The promising soccer goalie, who was just months away from graduation, was found dead in her dorm room Tuesday.

"She died by suicide," Gina Meyer told NBC News' Stephanie Gosk on TODAY Friday. "The last couple days are like a parent’s worst nightmare and you don’t wake up from it. So it’s just horrific." 

2019 NCAA Women's College Cup - Championship
The parents of Stanford soccer player Katie Meyer say her fear over possible disciplinary action at school may have contributed to her death by suicide.John Todd / Getty Images

"I don’t even think it’s hit us yet," she continued. "We’re still in shock. But we had no red flags."

In their search for answers over Katie's death, the couple said they believe she received an email regarding a potential disciplinary action from the university.

"Katie, being Katie, was defending a teammate on campus over an incident and the repercussions of her defending that teammate (were possibly resulting in disciplinary action)," Steven Meyer said on TODAY.

"We have not seen that email yet," Gina said. "She had been getting letters for a couple months. This letter was kind of the final letter that there was going to be a trial or some kind of something. This is the only thing that we can come up with that triggered something."

Stanford University issued a statement to TODAY regarding the Meyers' belief that their daughter potentially faced discipline by the school.

"Our entire community is devastated by Katie’s death, and we share our deepest condolences with Katie’s family and everyone who knew her at Stanford, across the country and around the world. Katie touched so many lives. We are not able to share information about confidential student disciplinary matters. We as a university community continue to grieve with Katie’s family and cherish our memories of her."

Gina and Steve Meyer now wonder if the combined pressure of school and sports was too much for their daughter.

"There is anxiety and there is stress to be perfect, to be the best, to be No. 1," Gina said.

The Meyers' final conversation with their daughter was on FaceTime just hours before she took her own life.

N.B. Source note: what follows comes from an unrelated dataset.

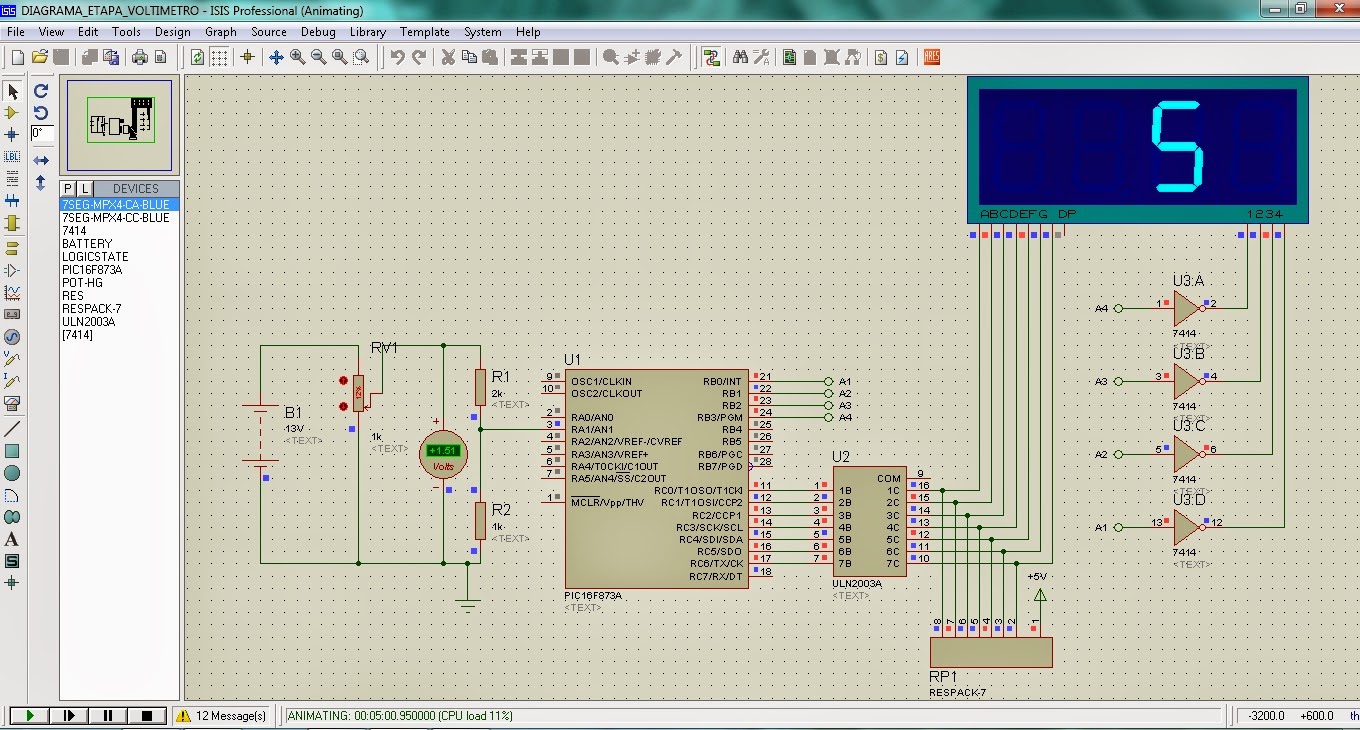Click RV1 potentiometer upper red adjust dot
The image size is (1360, 730).
click(344, 381)
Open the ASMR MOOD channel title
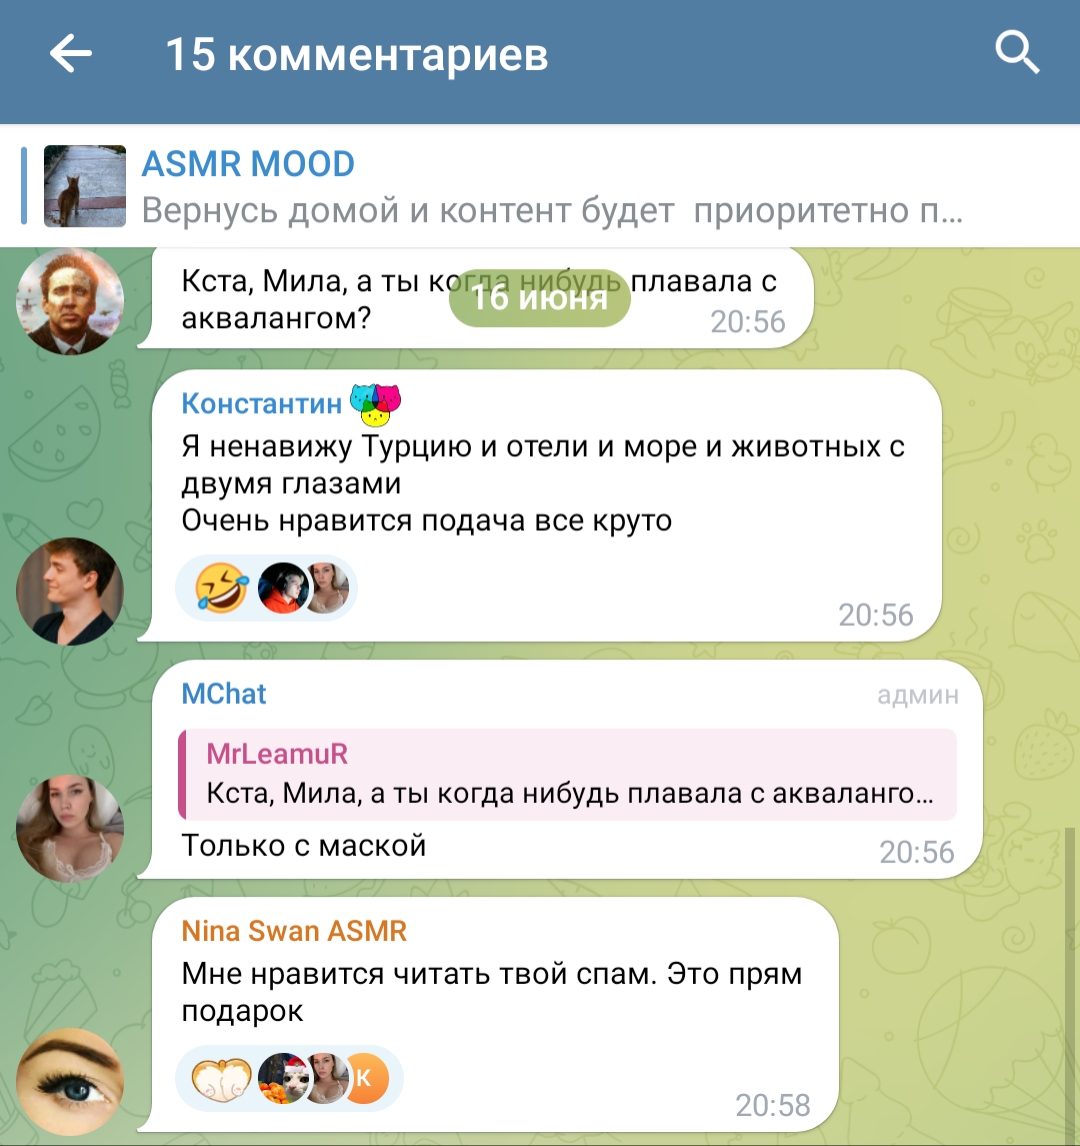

"She was excited," Gina said. "She had a lot on her plate. She had a lot going on. But she was happy. She was in great spirits."

"Just the usual jovial Katie," Steven said.

Her teammates also remembered Katie for her vibrant presence.

"I’ve never seen someone who’s put so much heart and soul into so many different aspects of her life," Stanford senior Sierra Enge told Gosk.

"She just lived life to the fullest always," former teammate Naomi Girma said.

Gina Meyer wore a cardinal red sweatshirt of Katie's during the interview on TODAY just to feel close to her daughter. Katie wore it in a social media post just last week.

"I know it’s going to sound crazy, but every mom is going to understand this, but when you smell it, it smells her, it smells like Katie, just her scent," Gina said as she cried. "I’m wearing it because it just feel I want to be close to her."

The Meyer family hopes to start a conversation about opening up communication between parents and college administrators. Parents often aren't alerted about what's happening with their children because most university students are over 18 and considered adults, but the Meyers feel they missed a chance to potentially save their daughter if they only knew about what she was going through.

"We’re just we’re struggling right now," Gina said. "We are struggling to know what happened, and why it happened. We’re just heartbroken, so heartbroken."